In 2008 two members of the society who played together as the Messey Fargusons (a word play on the name of a local farm implement company), took up mandolins and each year thereafter performed as a duet in the spring concert. That year, as well as its usual concert and participation in the In From the Cold fundraiser, the Mandolin Society took part in Folkways Sundays at Lang Pioneer Village, playing music from the 19th century for passing tourists and history buffs. The orchestra also provided inspirational music at a meeting of the Peterborough Unitarian Fellowship, participated in a concert in support of the Ontario Music Centre summer camp, and later performed as part of "Alley Waltz 2008: Counting the Ways", a production of Peterborough's Disappearing Theatre. Practices in 2008 were moved to Sadleir House.

In 2009 the Mandolin Society included two mandocello players in its lineup at the spring concert, and participated in a concert in support of the Canadian Amateur Musicians Association Summer Music Camp.
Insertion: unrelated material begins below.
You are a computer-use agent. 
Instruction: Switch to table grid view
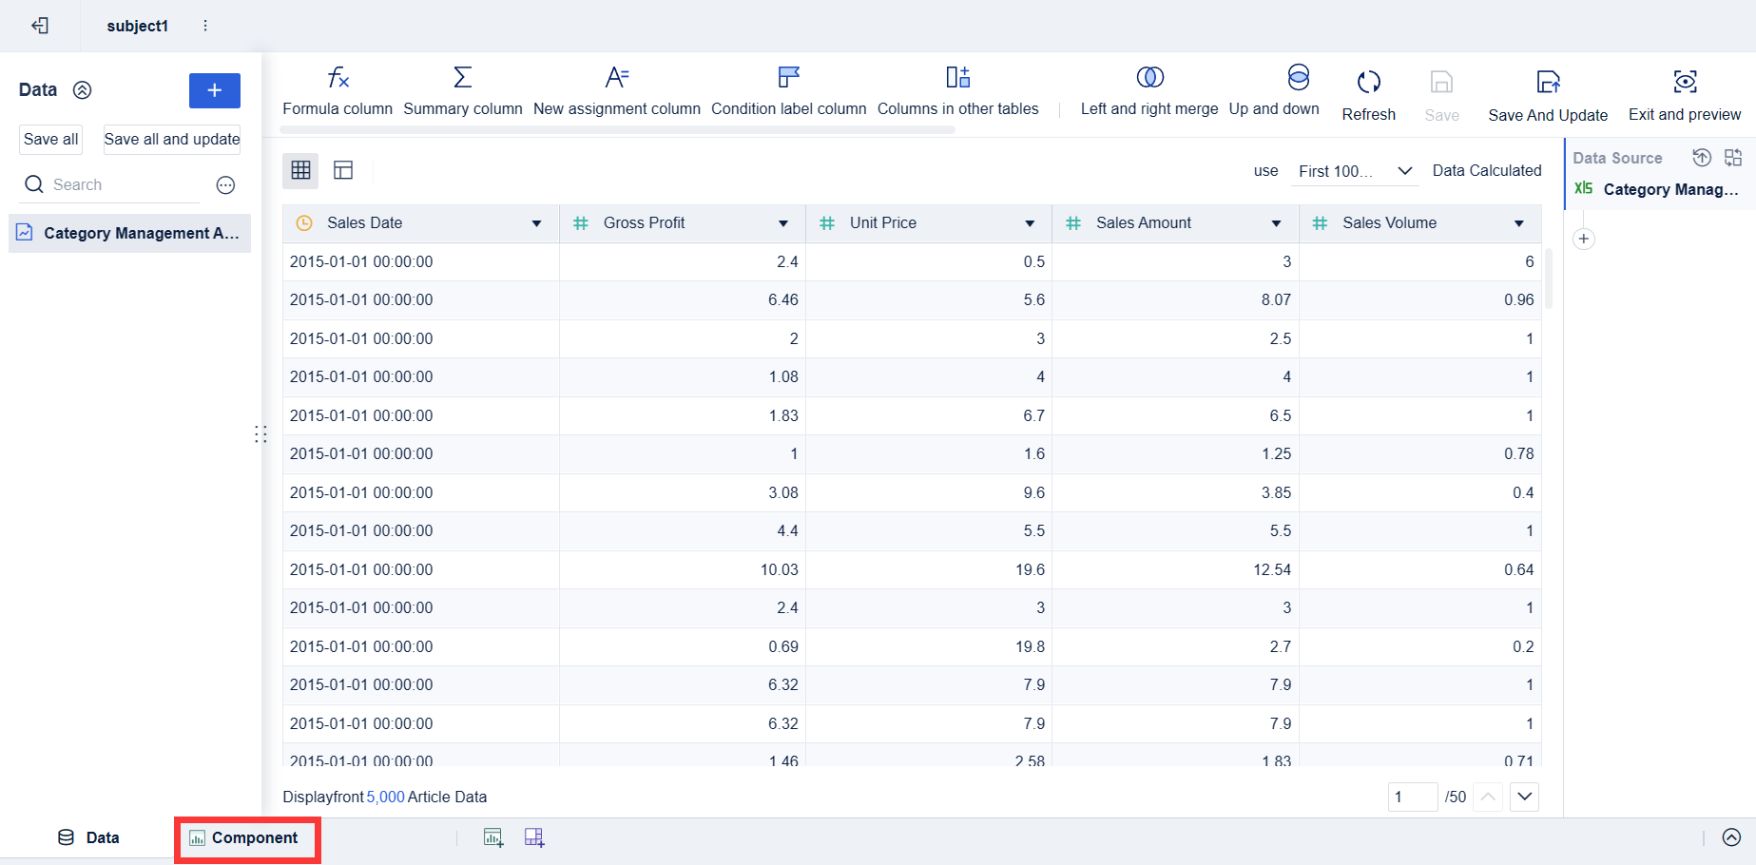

The orchestra also provided period music at the Ontario Heritage Society annual conference, and once again entertained the congregation of the Unitarian Fellowship.

For the first time, in 2010, the orchestra included a custom built mandobass, a rarely seen instrument. Beginning in 2010, the City of Peterborough has presented the Mandolin Society each year with a community grant in recognition of its cultural contributions to the local community. That year the annual concert included as guests the conch shell ensemble Davey Jones' Locker.

By 2013 the Society was meeting weekly at Sadleir House. Instruments played included standard mandolins, octave mandolins, mandocelli and one mandobass. The Messey Fargusons, the MandoBeatles and a variety of guests musicians continued to perform as part of the annual concert. The Mandolin Society continued to participate in community events and charity fundraisers in Peterborough.